Description of the task: From the entries below, extract every line containing the string "checkbox". The match is case-sensitive.

Data for processing:
========================================
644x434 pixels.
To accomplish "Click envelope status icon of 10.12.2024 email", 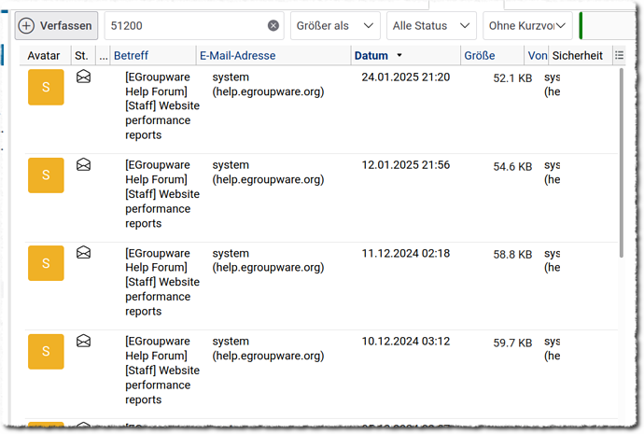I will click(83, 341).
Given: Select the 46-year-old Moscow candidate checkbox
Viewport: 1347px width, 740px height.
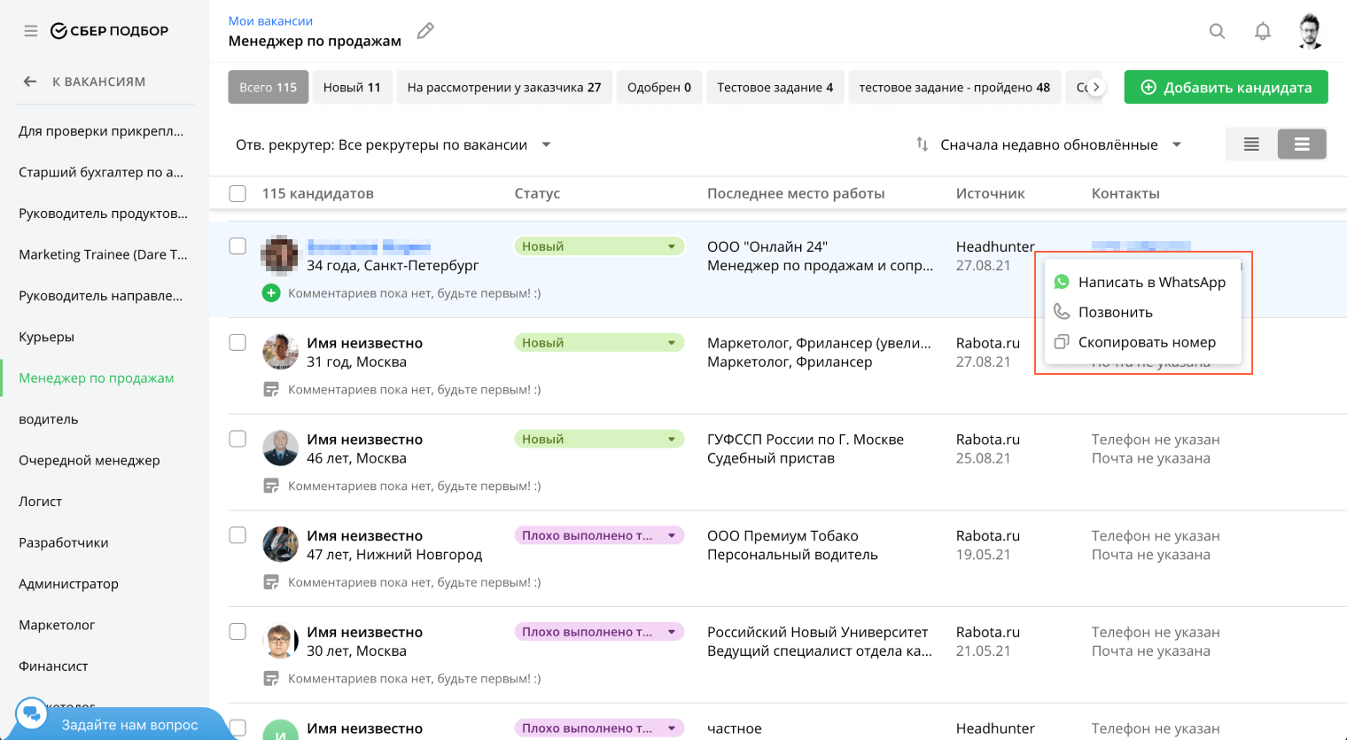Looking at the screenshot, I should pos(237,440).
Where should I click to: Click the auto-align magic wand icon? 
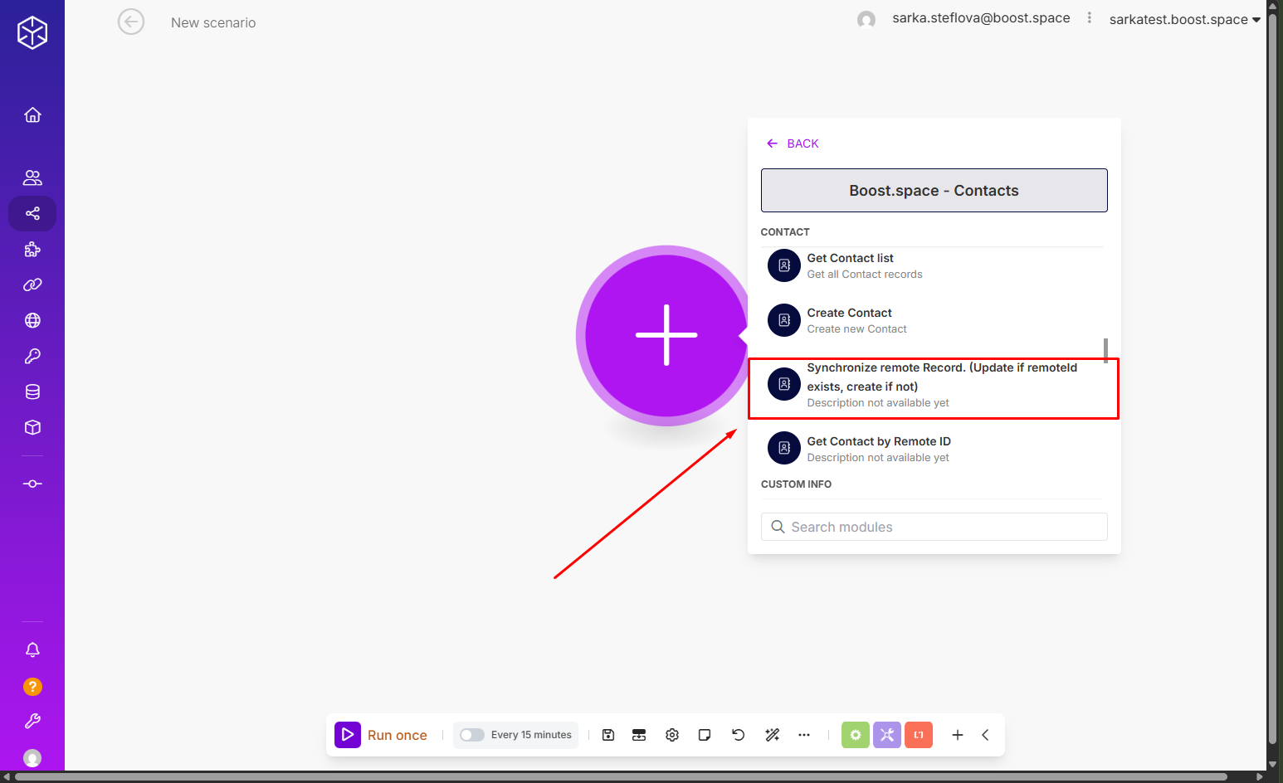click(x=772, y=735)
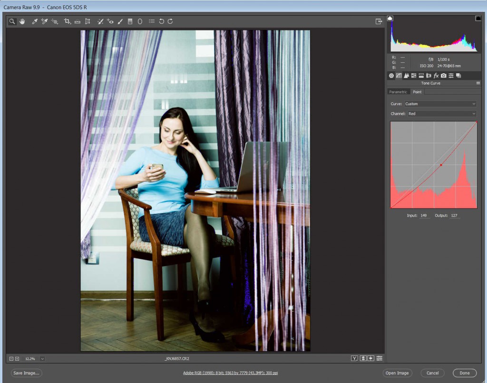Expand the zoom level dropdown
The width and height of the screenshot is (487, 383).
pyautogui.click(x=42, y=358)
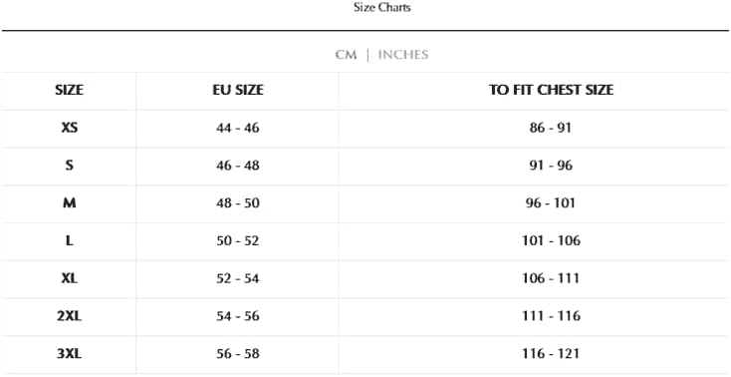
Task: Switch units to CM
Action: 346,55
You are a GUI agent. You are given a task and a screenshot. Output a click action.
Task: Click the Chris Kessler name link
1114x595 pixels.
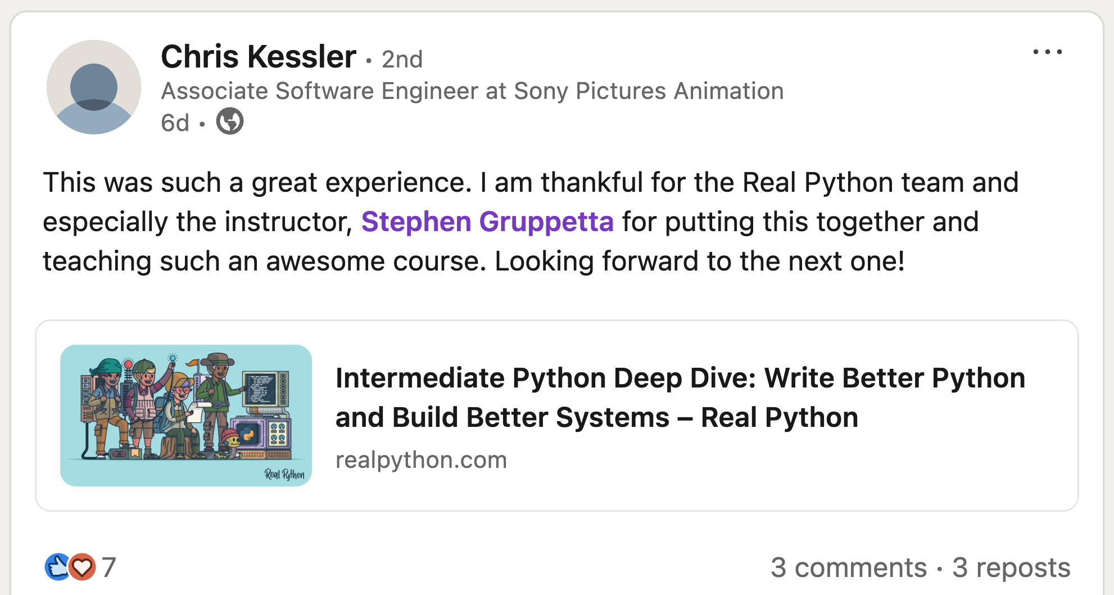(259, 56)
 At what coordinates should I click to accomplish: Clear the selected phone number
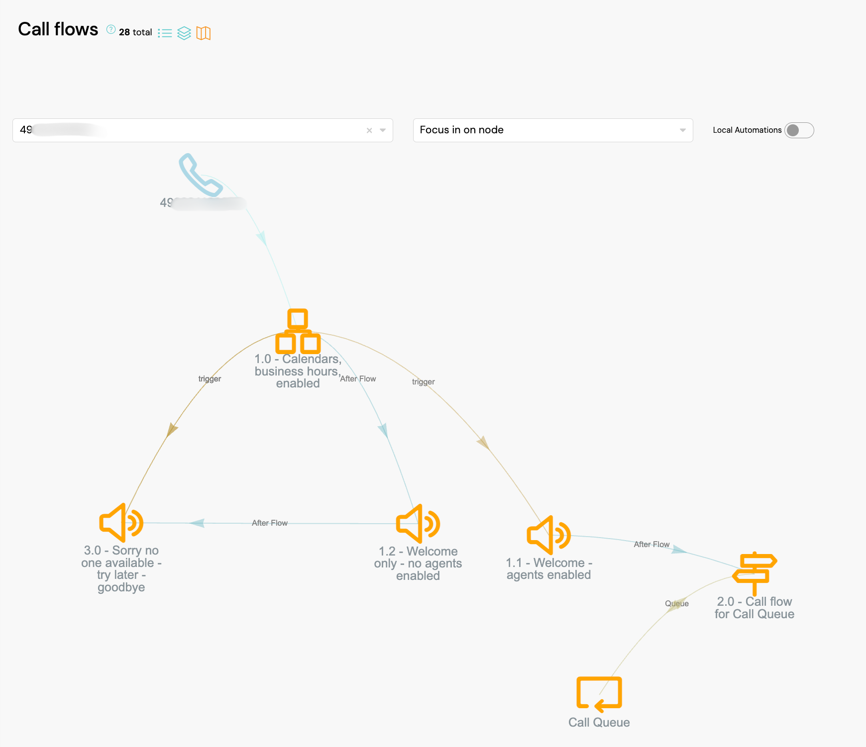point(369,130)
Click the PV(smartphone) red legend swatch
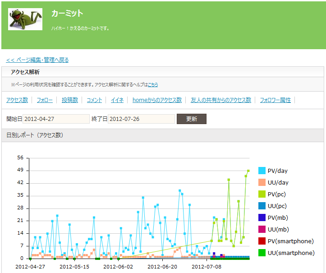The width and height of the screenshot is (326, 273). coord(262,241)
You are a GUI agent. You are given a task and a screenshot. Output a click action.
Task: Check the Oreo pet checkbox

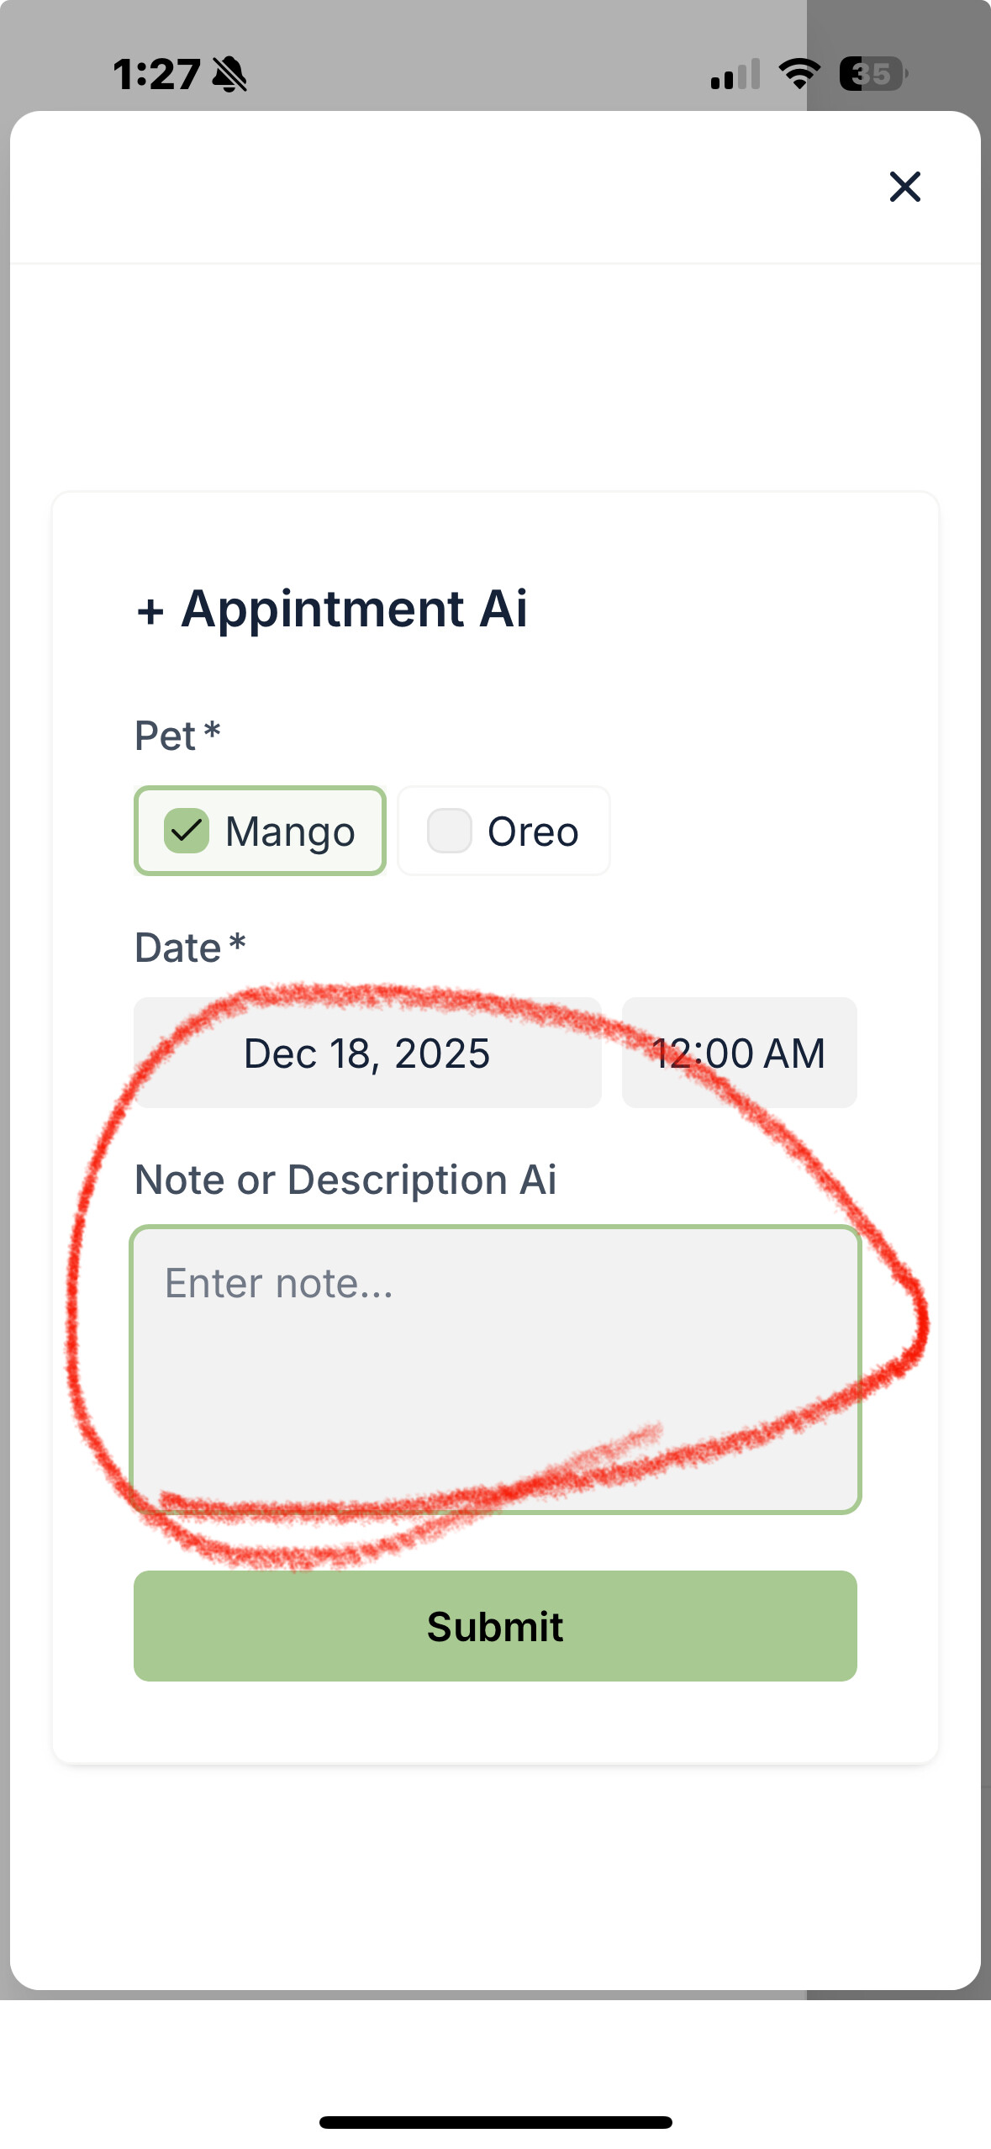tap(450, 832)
========================================
Response for this exercise:
Given: Select the 46-year-old Moscow candidate checkbox
Task: Check the Oreo pet checkbox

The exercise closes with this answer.